An isolated system -- zero net external force -- conserves momentum. Internal forces are fine.
Internal forces cannot change it
- Internal forces 内力 come in third-law pairs that cancel across the system.
- So a push between the parts (like the skaters' shove) can never change the total.
- Only an external force can.
An internal explosion inside a floating system changes the system's total momentum.
Explosion forces are internal (third-law pairs), so the total momentum is unchanged.
Forces between the parts of a system are called ____ forces and cannot change the total momentum.
Internal forces come in canceling third-law pairs, so they leave the total momentum unchanged.
Collisions and explosions
- The law applies to collisions (objects hitting) and explosions (one thing flying apart) alike.
- In an explosion, the pieces fly off so their momenta still sum to the original total.
- Pick your system so the forces you care about are internal.
Conservation of momentum
In a collision with no outside forces, the total momentum before equals the total momentum after.

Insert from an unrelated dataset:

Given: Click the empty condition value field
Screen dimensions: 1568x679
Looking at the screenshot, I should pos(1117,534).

A $50\ \text{kg}$ skater at rest throws a $5\ \text{kg}$ ball at $8\ \tfrac{\text{m}}{\text{s}}$. The skater's recoil speed (in m/s)?

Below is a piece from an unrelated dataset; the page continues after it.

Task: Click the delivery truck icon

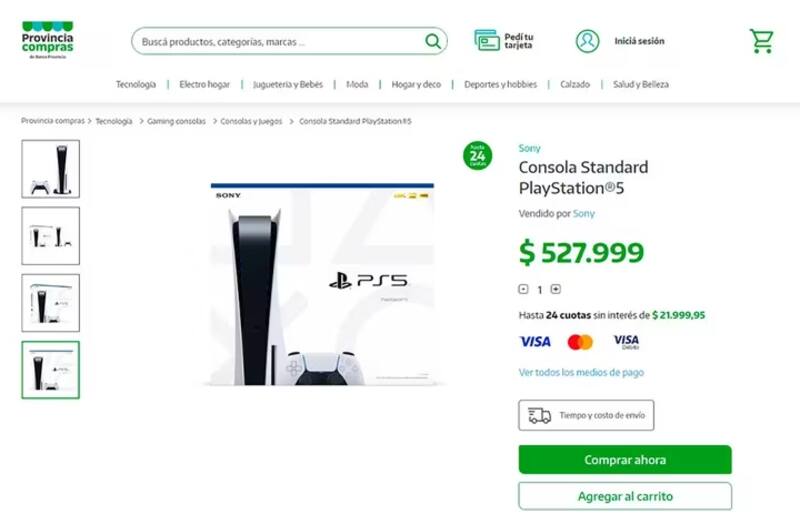Action: pos(539,415)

$0 = 5(8) + 50 v$, so $v = -40/50 = -0.8\ \tfrac{\text{m}}{\text{s}}$ -- the skater recoils at $0.8\ \tfrac{\text{m}}{\text{s}}$.
A $4\ \text{kg}$ object at rest explodes into a $1\ \text{kg}$ piece moving right at $6\ \tfrac{\text{m}}{\text{s}}$ and a $3\ \text{kg}$ piece. The $3\ \text{kg}$ piece's speed (in m/s)?
$0 = 1(6) + 3v$, so $v = -2\ \tfrac{\text{m}}{\text{s}}$ -- the $3\ \text{kg}$ piece moves left at $2\ \tfrac{\text{m}}{\text{s}}$.
Two dimensions
- Momentum is a vector, so it is conserved separately along each axis.
- Conserve the $x$-momenta and the $y$-momenta independently.
- Two equations let you solve two-dimensional collisions.
In a two-dimensional collision, momentum is conserved separately along each axis.
Momentum is a vector, so its x- and y-components are each conserved.
A $60\ \text{kg}$ astronaut at rest throws a $2\ \text{kg}$ wrench at $10\ \tfrac{\text{m}}{\text{s}}$.
- Total momentum starts at zero, so it must stay zero: $0 = (2)(10) + (60)v$.
- The astronaut recoils at $v = -20/60 \approx -0.33\ \tfrac{\text{m}}{\text{s}}$ backward.
Momentum is conserved only when the net external force is zero. If a strong outside force acts (a wall, the ground, a rocket engine's exhaust leaving), you must either include it or choose a bigger system that makes it internal.
In an isolated system (zero net external force), total momentum is conserved -- conservation of linear momentum. Internal forces cancel in pairs and cannot change the total; only external forces can. It holds for collisions and explosions, and in 2D you conserve each axis separately.